Exercise requirements
Output the data below line for line, exactly, up to and including the line where "Task: Click the ES legend entry" appears.

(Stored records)

───

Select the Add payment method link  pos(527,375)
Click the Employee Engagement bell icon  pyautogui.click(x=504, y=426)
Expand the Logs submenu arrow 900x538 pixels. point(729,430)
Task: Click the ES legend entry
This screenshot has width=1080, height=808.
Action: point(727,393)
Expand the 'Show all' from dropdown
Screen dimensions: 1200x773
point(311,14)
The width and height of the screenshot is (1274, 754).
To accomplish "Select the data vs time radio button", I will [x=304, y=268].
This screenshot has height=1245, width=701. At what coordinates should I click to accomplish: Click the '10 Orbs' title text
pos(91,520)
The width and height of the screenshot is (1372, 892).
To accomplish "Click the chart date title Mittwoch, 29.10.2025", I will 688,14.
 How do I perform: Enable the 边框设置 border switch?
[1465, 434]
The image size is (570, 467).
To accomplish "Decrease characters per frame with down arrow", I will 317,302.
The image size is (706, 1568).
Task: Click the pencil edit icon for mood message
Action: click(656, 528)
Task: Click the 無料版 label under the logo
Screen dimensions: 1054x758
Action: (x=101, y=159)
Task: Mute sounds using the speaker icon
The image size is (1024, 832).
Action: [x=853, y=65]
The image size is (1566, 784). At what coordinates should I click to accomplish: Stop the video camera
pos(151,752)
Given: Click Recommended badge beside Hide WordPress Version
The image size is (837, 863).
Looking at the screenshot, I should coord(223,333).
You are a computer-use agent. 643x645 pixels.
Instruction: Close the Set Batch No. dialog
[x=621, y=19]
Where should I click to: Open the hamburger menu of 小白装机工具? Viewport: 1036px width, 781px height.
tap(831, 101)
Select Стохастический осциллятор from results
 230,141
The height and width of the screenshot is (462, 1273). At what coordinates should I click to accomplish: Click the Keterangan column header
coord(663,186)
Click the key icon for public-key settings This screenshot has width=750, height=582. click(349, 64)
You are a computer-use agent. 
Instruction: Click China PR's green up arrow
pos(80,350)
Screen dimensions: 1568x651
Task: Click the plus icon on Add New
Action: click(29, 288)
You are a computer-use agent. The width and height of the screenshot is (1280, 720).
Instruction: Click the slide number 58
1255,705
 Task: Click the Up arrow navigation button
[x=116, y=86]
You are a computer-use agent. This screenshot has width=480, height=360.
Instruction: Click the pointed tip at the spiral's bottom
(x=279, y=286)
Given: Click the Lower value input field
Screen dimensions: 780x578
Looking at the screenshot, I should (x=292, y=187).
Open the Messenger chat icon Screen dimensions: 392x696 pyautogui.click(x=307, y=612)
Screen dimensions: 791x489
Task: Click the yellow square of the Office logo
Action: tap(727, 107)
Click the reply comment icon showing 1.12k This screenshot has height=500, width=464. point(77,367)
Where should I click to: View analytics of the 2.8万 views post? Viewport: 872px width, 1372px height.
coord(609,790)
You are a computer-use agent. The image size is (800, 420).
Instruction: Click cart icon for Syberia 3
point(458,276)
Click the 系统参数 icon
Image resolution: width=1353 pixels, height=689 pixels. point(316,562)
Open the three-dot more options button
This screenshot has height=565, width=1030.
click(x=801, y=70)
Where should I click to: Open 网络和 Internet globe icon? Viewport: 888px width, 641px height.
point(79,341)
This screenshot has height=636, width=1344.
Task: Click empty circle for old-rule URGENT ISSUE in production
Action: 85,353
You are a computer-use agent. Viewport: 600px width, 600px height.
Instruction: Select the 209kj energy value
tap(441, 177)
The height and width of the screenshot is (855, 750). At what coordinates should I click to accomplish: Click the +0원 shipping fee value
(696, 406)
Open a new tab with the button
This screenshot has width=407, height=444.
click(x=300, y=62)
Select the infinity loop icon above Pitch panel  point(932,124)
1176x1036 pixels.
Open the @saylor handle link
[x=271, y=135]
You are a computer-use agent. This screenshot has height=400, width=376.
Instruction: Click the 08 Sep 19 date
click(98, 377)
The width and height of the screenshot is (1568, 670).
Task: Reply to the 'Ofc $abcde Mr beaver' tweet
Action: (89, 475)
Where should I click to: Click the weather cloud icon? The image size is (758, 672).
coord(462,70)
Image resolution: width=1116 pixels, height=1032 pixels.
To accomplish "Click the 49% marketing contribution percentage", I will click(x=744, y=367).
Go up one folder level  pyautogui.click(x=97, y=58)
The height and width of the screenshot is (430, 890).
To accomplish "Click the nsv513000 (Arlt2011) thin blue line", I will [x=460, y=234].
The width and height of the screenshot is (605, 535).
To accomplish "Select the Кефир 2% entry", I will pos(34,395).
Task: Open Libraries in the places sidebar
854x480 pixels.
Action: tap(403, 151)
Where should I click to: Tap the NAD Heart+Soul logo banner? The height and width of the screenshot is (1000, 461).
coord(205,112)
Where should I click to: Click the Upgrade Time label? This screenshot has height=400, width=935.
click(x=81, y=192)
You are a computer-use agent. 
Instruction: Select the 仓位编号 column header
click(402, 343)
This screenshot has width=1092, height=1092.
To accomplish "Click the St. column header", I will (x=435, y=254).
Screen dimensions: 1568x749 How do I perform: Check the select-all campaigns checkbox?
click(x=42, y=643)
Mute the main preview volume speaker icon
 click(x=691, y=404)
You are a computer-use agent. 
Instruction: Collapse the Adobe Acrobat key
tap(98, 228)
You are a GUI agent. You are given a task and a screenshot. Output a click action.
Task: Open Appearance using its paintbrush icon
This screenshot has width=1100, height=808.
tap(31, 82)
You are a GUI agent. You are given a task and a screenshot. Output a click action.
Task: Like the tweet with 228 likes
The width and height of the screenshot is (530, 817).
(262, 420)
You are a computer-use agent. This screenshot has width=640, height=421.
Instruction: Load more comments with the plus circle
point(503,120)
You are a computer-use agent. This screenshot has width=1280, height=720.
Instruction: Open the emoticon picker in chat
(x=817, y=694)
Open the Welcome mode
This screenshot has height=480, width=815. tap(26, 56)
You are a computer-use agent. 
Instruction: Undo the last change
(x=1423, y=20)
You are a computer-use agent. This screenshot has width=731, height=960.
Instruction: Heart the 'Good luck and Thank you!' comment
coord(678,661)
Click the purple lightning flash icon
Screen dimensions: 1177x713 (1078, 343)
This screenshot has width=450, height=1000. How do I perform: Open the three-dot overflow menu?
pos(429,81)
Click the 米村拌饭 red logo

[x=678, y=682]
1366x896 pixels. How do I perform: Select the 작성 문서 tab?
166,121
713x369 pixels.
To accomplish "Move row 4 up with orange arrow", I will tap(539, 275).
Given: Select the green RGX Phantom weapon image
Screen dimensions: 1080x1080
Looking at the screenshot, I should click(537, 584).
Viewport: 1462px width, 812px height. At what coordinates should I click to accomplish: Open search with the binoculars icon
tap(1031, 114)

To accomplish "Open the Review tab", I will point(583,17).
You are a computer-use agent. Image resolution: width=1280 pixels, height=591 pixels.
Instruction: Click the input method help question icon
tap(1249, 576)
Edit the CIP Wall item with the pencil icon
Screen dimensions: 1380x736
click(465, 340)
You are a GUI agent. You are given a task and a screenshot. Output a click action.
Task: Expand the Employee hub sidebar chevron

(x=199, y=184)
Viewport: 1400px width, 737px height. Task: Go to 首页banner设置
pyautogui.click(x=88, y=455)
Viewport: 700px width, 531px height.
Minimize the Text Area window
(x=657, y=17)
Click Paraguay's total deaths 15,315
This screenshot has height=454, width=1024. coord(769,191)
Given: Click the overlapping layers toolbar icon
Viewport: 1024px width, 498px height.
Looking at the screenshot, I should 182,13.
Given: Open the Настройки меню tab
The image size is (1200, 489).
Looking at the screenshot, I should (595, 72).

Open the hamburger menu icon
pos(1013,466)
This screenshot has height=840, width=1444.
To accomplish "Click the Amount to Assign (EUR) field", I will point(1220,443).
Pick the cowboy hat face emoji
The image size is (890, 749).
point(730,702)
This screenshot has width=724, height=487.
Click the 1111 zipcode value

───

Expected answer
Select the Add payment method link  pos(527,375)
Click the Employee Engagement bell icon  pyautogui.click(x=504, y=426)
Expand the Logs submenu arrow 900x538 pixels. point(729,430)
Task: Click the ES legend entry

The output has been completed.